Statue e giocatori, una similitudine magica che solo a Roma si trasforma in realtà

Da Angelica Fratini 16/05/2025

Passeggi per il Foro Italico e non sai se guardare il tennis o le statue. Tra i pini marittimi, la terra rossa e il sole che ti brucia (ovviamente hai dimenticato la crema solare), il Campo Pietrangeli è l’unico posto al mondo dove puoi vedere uno scambio tra due top 10 mentre ti osservano, dall’alto del loro bianco  marmo, semidei greci, atleti romani e filosofi assortiti.

E forse per un colpo di calore che sta per arrivare, ti ritrovi a pensare: “Se i giocatori fossero statue del Foro, chi sarebbero?”

Alcaraz sarebbe il Discobolo.

Slancio, potenza, bellezza cinetica. È ancora lì che lancia un dritto in corsa come se stesse sfidando la legge di gravità, ridendo, sudando, sbagliando, ritentando. È marmo vivo, e ogni tanto si sporca anche un po’, proprio come un buon antico atleta.

Djokovic  il Pensatore.

Rigido, concentrato, quasi immobile tra un punto e l’altro, ma dietro quegli occhi che fissano il vuoto si muove un universo di calcoli, angoli, psicologia spicciola e vendette tennistiche. Il suo tennis non è arte, è geometria applicata all’anima dell’avversario.

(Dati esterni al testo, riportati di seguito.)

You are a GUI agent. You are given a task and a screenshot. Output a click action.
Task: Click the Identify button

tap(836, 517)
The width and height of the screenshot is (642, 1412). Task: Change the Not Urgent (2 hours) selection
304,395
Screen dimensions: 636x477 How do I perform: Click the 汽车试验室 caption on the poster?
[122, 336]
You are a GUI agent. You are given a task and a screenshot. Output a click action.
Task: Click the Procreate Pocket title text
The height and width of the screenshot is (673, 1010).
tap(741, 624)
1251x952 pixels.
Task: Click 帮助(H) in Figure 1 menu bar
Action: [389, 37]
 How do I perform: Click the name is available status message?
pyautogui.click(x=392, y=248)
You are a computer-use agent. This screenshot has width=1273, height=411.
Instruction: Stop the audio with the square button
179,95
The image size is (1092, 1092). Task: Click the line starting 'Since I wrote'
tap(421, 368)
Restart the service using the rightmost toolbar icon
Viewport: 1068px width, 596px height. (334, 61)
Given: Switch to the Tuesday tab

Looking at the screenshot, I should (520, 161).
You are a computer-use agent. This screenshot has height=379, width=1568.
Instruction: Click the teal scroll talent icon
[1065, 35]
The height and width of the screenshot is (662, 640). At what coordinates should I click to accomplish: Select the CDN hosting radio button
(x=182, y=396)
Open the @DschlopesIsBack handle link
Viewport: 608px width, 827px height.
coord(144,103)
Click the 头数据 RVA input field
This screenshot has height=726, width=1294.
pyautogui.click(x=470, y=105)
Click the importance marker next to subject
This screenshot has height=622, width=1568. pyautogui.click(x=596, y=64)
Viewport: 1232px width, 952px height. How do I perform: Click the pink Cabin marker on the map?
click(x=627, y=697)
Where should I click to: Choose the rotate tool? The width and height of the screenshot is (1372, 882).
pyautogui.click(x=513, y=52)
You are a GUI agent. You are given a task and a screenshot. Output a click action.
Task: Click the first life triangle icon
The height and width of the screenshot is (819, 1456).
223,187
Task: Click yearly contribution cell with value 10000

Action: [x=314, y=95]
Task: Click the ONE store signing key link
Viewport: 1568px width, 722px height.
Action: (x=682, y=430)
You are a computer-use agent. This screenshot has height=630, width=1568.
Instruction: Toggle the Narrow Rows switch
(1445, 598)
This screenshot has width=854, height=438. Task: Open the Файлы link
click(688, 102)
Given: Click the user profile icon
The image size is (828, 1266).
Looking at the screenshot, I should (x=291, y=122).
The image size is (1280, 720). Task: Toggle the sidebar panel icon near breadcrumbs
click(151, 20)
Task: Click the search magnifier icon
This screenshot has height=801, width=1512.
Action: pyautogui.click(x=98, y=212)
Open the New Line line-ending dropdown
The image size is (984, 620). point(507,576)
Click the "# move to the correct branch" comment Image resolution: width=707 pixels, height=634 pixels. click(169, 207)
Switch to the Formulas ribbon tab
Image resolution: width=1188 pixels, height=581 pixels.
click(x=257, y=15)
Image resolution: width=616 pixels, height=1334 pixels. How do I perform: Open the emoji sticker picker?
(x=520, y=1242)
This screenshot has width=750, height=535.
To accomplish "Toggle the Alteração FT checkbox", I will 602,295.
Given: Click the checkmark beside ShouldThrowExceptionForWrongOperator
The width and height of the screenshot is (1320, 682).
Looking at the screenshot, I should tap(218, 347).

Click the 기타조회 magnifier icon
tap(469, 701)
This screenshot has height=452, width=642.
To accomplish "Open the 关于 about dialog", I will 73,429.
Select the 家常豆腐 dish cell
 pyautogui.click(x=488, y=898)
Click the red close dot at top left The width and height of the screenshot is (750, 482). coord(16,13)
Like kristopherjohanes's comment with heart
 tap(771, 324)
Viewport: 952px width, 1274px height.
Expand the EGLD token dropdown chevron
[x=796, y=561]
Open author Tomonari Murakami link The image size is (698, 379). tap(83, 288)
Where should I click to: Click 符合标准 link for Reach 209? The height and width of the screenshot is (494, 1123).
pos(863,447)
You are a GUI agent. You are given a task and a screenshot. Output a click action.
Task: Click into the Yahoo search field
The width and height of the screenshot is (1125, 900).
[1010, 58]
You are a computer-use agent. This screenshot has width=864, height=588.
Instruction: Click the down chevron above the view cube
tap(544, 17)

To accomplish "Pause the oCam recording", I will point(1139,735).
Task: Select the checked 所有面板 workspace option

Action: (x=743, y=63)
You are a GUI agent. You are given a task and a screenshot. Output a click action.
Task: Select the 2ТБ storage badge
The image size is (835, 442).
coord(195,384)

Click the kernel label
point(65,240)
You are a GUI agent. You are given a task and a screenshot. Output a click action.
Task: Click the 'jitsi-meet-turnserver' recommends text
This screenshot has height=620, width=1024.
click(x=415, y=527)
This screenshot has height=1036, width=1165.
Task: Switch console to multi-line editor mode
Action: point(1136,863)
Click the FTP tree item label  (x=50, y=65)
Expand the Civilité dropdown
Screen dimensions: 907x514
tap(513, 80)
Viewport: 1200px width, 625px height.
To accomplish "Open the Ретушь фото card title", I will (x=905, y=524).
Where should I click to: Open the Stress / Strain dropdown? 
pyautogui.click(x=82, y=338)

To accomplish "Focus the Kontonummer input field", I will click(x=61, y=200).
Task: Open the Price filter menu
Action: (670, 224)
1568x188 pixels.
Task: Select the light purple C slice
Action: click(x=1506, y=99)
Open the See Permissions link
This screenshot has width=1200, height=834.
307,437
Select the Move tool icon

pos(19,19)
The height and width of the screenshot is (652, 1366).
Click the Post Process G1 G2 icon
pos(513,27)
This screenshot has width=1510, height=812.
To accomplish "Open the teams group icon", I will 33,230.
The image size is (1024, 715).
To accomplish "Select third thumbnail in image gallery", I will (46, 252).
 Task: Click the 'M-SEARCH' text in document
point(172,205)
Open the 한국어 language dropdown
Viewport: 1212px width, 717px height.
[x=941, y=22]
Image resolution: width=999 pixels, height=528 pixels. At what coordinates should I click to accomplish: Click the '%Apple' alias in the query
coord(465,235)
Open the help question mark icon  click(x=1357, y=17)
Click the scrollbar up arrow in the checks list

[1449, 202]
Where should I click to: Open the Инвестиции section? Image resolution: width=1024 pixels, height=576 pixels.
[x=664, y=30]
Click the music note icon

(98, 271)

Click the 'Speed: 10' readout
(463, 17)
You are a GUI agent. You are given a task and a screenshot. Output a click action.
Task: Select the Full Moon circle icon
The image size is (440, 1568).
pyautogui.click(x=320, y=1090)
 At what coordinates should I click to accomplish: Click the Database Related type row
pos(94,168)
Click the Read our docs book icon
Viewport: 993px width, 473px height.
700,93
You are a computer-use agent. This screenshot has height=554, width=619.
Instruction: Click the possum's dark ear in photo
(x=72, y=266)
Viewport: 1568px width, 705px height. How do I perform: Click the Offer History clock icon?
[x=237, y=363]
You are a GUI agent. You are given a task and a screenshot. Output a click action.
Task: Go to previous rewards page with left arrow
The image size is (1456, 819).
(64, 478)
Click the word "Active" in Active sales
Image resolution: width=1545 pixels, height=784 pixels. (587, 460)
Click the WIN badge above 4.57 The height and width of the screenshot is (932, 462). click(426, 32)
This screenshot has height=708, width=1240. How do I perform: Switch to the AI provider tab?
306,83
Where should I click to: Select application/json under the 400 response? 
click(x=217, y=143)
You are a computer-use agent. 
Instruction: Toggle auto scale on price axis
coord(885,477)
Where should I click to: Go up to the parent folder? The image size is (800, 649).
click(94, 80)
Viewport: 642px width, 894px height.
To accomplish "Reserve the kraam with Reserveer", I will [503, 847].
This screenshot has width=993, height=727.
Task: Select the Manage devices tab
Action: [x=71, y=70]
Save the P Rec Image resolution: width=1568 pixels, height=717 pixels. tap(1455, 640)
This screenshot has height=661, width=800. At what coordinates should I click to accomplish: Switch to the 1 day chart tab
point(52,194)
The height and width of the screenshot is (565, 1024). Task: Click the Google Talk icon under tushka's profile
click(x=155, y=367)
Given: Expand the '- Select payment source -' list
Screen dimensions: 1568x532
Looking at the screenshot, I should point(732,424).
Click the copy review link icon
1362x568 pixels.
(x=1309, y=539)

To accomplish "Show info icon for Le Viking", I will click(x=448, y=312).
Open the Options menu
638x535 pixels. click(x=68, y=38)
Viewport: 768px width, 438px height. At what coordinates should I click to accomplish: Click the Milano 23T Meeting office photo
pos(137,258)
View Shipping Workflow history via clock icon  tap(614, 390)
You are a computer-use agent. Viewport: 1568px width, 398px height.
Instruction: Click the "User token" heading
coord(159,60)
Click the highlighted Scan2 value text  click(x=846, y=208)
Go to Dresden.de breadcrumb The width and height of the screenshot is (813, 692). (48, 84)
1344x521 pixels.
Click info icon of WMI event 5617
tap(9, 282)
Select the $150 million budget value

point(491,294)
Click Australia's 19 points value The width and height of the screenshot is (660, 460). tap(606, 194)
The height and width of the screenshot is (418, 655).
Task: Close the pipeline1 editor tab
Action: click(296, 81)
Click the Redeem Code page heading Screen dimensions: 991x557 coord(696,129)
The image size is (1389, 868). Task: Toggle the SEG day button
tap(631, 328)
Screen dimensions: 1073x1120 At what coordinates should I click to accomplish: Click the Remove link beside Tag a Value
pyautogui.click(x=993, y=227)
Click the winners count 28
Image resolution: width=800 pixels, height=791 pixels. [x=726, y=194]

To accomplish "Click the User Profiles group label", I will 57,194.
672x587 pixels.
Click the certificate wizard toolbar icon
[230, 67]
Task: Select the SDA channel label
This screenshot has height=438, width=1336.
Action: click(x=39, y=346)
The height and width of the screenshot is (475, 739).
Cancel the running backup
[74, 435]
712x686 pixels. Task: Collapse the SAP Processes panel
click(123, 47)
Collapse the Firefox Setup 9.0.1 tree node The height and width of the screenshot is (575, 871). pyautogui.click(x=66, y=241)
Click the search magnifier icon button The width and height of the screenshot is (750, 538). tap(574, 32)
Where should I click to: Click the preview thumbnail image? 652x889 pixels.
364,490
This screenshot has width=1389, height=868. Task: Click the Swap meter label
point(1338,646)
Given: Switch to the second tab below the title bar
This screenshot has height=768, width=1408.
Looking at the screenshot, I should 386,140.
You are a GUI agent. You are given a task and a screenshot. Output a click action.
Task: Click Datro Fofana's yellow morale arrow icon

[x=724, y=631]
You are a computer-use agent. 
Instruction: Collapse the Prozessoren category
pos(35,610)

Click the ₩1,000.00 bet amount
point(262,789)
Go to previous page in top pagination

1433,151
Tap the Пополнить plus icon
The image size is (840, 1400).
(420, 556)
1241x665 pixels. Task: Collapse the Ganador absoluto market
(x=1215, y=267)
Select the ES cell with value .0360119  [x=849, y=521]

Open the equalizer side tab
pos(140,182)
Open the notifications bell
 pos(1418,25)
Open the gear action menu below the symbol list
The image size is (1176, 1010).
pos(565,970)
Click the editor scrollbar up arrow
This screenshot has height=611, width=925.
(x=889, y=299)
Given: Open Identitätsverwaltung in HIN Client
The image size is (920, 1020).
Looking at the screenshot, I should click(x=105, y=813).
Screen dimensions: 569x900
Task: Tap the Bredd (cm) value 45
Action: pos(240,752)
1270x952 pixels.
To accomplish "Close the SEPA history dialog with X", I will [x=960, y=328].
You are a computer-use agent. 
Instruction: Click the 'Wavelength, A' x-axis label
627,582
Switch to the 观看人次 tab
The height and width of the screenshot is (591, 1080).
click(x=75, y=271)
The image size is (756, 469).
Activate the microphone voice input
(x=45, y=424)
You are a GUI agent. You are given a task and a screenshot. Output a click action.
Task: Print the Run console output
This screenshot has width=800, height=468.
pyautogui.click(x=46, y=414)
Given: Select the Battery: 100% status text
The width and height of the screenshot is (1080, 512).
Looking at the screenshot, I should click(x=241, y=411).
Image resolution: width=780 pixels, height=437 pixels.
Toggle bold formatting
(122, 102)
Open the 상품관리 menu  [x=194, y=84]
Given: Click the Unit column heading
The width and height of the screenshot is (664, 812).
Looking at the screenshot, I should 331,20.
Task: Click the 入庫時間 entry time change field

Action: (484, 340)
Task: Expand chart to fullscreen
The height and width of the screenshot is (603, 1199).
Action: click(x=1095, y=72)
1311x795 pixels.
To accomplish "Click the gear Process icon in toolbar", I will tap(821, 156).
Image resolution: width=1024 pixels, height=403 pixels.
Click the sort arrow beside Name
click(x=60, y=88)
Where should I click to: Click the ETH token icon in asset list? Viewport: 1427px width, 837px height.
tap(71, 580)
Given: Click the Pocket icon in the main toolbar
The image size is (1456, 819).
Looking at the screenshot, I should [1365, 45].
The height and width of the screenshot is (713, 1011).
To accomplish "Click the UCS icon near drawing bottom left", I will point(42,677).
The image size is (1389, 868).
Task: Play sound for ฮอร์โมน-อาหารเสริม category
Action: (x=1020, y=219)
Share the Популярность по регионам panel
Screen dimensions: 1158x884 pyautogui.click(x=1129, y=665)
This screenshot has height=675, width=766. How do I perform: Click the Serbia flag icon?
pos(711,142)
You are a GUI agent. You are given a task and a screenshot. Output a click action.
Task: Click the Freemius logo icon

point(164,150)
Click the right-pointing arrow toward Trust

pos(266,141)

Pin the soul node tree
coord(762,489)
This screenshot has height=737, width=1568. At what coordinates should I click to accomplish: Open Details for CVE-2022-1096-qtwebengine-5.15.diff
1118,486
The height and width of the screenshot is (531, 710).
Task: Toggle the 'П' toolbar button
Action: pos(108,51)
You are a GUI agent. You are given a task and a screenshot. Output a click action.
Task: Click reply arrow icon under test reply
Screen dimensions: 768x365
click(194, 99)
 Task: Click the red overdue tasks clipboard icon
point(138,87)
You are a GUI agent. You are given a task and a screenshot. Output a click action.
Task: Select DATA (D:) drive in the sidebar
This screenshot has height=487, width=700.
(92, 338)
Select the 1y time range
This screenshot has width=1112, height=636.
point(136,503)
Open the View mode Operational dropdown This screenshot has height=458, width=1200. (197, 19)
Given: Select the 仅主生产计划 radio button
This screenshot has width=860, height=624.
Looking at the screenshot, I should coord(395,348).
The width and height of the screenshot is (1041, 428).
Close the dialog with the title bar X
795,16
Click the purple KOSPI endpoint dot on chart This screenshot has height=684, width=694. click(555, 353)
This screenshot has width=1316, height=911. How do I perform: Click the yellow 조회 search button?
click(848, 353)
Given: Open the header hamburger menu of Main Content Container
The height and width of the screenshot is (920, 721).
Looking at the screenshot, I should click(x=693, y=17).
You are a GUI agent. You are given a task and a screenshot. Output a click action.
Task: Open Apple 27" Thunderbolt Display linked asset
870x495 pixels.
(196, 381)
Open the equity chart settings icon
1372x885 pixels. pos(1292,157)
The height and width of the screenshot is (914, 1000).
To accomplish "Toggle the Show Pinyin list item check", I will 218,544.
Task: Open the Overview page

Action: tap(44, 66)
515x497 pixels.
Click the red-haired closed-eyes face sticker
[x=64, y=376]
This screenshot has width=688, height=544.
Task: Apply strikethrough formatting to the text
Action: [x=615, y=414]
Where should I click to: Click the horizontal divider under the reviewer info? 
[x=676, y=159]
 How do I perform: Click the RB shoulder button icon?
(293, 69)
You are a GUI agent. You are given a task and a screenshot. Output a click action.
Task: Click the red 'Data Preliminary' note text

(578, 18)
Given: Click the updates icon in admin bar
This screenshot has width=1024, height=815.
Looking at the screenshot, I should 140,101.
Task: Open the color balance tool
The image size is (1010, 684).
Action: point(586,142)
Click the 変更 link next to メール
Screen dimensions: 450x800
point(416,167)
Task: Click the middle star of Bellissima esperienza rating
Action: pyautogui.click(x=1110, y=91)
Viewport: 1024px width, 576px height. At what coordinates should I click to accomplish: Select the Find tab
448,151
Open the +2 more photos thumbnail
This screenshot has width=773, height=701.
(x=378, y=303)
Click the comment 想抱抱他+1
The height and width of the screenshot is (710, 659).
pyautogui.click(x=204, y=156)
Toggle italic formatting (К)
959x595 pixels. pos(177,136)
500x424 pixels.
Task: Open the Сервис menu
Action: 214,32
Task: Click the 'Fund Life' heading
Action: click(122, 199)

Zverev è… il Colosso incompiuto.

Una statua bellissima, scolpita con rigore, slanciata, fiera. Ma poi noti che manca sempre qualcosa. Un dettaglio. Una finitura. Un titolo. Una seconda di servizio.

Sembra sempre pronto a diventare un busto imperiale…e ogni volta, sul più bello, qualcuno inciampa nel piedistallo. Lui stesso, quasi sempre.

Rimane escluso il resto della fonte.